Nathan Fletcher, board chairman, said he and his colleagues "selected an interim sheriff who has demonstrated a commitment to reducing violent crime, improving the conditions in our jails, and embracing law enforcement best practices, along with a commitment to racial justice."

Officially seeking the post so far in the run-up to November's election are Undersheriff Kelly Martinez, former sheriff's Commander David Myers, Assistant San Diego City Attorney John Hemmerling and sheriff's Deputy Kenneth Newsom.

Ray will serve until a new Sheriff — to be elected in November — takes office next January.

Original story:

The San Diego County Board of Supervisors advanced three candidates Tuesday who will be considered next week as interim sheriff.

Michael Barletta, Edwin Brock and Anthony Ray are all law enforcement veterans. Barletta and Brock previously worked in the sheriff's department. Barletta, who retired as a commander, is now an instructor and consultant. Brock — who retired as a lieutenant and was in charge of the San Marcos station — serves as chief of police in Arvin, a city in Kern County.

RELATED: Gore's retirement unlikely to create incumbent advantage in sheriff's race

Ray is an assistant San Diego County sheriff who oversees courts and human resources.
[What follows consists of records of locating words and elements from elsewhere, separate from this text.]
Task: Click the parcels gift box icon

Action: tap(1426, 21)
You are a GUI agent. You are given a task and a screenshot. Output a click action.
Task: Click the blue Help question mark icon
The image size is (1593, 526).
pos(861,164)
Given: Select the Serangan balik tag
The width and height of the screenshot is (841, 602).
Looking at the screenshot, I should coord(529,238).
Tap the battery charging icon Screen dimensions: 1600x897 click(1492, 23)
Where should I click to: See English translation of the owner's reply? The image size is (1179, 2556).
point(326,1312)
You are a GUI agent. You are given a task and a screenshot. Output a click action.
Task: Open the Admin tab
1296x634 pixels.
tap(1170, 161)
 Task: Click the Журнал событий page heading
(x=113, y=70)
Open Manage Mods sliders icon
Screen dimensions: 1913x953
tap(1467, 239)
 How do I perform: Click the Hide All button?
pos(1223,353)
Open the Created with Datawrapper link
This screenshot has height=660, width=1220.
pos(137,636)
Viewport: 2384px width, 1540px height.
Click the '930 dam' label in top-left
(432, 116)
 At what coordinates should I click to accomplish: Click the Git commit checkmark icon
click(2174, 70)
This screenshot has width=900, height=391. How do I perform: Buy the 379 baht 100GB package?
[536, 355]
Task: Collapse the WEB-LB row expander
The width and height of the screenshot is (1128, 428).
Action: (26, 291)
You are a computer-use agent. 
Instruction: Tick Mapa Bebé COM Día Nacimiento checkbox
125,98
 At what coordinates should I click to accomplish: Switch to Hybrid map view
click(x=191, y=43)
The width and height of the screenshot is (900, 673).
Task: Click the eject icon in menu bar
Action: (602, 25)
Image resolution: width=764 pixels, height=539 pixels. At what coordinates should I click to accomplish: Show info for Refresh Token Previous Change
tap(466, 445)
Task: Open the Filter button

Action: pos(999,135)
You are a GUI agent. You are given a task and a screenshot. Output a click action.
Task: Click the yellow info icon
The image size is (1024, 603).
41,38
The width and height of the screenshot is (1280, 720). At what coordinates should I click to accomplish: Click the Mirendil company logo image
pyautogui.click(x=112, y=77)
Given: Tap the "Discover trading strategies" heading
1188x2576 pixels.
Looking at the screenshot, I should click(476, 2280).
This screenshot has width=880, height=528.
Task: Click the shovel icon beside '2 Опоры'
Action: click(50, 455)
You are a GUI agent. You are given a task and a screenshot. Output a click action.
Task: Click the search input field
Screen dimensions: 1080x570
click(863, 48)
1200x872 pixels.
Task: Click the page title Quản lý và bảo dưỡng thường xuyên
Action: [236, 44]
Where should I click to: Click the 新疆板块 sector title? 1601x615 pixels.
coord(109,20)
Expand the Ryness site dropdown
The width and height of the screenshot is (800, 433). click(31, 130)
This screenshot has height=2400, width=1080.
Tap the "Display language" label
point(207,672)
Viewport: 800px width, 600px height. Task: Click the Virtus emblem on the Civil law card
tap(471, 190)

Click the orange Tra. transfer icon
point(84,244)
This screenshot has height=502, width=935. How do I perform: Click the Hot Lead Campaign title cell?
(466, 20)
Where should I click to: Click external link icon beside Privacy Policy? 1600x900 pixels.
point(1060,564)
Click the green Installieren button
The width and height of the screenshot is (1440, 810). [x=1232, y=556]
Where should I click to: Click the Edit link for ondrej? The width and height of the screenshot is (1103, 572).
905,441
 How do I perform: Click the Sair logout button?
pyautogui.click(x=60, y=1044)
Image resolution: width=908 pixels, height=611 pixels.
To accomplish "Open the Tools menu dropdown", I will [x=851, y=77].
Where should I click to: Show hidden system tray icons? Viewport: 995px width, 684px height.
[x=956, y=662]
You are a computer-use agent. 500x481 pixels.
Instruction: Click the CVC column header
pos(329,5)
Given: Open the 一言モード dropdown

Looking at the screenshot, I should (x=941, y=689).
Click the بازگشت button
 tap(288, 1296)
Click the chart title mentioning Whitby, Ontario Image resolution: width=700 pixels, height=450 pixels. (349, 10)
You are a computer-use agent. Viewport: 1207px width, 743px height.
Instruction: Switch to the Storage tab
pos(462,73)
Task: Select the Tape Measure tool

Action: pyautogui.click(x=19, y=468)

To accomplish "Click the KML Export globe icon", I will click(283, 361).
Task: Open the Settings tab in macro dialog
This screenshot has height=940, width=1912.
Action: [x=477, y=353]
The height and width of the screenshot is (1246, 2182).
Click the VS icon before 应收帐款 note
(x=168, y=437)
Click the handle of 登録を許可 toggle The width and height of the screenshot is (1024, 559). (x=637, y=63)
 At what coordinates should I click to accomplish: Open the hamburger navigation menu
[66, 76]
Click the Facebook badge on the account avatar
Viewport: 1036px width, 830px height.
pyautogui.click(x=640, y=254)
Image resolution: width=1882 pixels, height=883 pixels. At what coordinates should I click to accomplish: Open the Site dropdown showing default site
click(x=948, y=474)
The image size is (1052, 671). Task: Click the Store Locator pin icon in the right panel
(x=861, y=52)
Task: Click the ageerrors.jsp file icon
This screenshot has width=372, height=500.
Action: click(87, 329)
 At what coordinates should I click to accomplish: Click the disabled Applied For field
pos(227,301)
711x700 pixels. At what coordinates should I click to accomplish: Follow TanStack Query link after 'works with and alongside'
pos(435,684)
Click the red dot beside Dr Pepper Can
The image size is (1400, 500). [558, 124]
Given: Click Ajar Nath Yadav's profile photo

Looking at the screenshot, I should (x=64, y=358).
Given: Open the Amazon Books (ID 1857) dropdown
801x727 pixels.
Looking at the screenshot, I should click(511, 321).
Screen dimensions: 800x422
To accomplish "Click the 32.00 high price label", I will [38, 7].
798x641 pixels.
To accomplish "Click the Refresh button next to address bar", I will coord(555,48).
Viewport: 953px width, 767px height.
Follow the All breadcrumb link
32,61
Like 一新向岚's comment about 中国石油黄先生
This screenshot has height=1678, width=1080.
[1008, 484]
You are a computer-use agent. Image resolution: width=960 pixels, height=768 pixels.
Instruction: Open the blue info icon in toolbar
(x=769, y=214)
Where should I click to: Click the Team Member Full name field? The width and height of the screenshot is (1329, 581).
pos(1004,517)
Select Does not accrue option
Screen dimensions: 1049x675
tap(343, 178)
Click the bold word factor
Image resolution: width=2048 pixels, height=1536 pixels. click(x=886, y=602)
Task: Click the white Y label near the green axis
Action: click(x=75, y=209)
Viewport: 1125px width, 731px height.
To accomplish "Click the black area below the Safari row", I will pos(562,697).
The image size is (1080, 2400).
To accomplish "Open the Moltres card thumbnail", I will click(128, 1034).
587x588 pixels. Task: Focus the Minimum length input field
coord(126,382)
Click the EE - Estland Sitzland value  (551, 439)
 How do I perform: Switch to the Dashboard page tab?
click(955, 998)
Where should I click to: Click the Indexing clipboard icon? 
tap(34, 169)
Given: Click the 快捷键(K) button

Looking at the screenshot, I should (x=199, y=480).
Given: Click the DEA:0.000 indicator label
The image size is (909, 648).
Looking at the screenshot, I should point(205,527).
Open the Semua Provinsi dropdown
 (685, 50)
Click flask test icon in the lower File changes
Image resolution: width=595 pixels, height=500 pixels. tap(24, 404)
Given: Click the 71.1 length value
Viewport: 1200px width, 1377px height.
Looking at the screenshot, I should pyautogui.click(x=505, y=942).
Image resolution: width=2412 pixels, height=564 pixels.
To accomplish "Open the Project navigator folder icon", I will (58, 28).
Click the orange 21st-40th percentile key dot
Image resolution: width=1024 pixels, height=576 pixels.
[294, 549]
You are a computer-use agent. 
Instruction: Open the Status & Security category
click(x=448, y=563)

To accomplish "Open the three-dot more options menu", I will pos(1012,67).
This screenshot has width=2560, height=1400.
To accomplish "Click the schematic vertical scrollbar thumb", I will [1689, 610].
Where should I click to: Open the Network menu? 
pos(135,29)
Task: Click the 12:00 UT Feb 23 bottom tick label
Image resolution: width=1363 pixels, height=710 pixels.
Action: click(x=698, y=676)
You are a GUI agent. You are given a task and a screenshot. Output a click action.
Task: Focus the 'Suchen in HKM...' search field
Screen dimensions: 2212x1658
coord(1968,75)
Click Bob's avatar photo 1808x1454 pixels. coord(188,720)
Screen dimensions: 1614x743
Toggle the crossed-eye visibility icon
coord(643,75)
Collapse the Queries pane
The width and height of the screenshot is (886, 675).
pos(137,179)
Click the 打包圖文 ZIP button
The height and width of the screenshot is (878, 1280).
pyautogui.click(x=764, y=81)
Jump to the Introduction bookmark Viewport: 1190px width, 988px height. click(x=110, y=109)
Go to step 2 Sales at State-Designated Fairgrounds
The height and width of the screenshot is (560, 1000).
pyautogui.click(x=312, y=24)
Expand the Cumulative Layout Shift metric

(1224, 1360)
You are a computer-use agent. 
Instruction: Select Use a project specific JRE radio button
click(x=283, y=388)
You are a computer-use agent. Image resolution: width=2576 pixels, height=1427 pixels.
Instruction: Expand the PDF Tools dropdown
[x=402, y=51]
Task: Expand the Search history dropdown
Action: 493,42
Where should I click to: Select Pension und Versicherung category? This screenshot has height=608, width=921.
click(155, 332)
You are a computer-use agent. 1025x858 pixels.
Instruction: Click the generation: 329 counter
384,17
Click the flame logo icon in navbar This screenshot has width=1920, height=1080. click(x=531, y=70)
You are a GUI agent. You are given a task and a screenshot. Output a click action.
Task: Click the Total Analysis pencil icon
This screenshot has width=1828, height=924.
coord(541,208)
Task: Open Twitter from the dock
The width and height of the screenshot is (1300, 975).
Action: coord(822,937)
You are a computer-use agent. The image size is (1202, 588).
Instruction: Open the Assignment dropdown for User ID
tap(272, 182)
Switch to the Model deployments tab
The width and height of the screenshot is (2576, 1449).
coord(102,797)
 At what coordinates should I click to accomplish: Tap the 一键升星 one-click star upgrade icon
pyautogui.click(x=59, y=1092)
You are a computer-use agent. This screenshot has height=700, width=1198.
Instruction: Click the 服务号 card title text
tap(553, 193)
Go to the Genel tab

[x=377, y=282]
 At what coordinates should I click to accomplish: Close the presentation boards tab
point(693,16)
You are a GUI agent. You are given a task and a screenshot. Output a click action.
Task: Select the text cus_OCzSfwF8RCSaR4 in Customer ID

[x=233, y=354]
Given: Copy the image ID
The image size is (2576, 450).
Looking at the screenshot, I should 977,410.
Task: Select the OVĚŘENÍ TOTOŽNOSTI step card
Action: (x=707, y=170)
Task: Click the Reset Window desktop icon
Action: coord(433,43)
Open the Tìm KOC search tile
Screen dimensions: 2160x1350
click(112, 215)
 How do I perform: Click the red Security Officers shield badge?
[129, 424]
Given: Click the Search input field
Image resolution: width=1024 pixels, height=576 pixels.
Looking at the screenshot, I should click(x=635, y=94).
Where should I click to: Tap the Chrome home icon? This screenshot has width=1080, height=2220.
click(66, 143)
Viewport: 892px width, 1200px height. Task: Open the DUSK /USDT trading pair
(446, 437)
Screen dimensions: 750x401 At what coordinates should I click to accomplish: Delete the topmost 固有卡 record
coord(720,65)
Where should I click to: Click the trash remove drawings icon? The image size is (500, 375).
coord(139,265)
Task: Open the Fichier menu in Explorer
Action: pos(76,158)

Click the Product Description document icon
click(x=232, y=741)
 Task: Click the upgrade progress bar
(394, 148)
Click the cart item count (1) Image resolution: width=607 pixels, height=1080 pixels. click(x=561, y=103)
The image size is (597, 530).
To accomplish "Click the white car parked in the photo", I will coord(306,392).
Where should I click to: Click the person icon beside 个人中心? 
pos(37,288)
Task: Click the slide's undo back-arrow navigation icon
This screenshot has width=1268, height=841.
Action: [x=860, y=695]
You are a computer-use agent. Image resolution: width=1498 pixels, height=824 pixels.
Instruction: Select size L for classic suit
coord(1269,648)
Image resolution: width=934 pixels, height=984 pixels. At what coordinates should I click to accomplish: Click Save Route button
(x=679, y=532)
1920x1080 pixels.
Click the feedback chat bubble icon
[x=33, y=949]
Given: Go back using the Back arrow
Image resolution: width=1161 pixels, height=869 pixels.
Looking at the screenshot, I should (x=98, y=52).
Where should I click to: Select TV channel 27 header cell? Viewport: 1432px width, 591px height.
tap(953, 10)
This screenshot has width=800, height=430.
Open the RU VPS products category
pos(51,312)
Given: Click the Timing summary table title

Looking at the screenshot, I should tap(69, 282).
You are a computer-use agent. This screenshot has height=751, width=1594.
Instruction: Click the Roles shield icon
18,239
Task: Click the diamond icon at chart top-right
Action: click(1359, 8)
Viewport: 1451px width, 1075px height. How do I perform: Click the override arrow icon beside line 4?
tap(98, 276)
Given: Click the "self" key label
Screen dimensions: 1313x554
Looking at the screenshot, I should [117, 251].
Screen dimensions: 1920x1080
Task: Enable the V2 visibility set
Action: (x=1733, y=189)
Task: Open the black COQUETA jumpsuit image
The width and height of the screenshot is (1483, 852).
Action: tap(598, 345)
A fourth nominee, Hank Turner, recently withdrew from consideration.

The board will meet again March 22 to choose the replacement, who will serve until January, when the winner of November's election takes over.

Barletta, who comes from a military family and raised his three children in San Diego County, told the board he offers "unparalleled experience the department needs ... during this time of transition." Barletta said he would address the state auditors' report on jail deaths, use data- driven policing methods and make sure that resources are directed where needs exist.

Brock stressed that working with the community is very important, and his leadership style "would humanize the badge."

"It's very important we connect with the community," he added.

Brock also said he's not afraid to have the department change course to demonstrate its willingness to listen to residents.

Ray touted his years with the department, educational background and involvement in the NAACP. In terms of recruitment, "if we don't have public trust, it's hard to get people through the door," he said. "I believe success comes from hard work and strong leadership"*

Supervisors' questions covered topics such as turning over undocumented immigrants over to U.S. Immigration Customs and Enforcement, recruiting more deputies, respecting residents' civil rights, and reducing the number of lawsuits filed against the department.

During a public comment period, several speakers -- including David Leonhardi, president of the Deputy Sheriffs' Association of San Diego County -- urged the board to select Ray, based on his experience and community engagement.

Whoever is selected will serve as the temporary replacement for Bill Gore, who stepped down last month after serving a dozen years in the position.

The 74-year-old Gore announced last summer that he would not seek re-election this year.

Officially seeking the post so far in the upcoming election are Undersheriff Kelly Martinez, former sheriff's Cmdr. David Myers, Assistant San Diego City Attorney John Hemmerling and sheriff's Deputy Kenneth Newsom.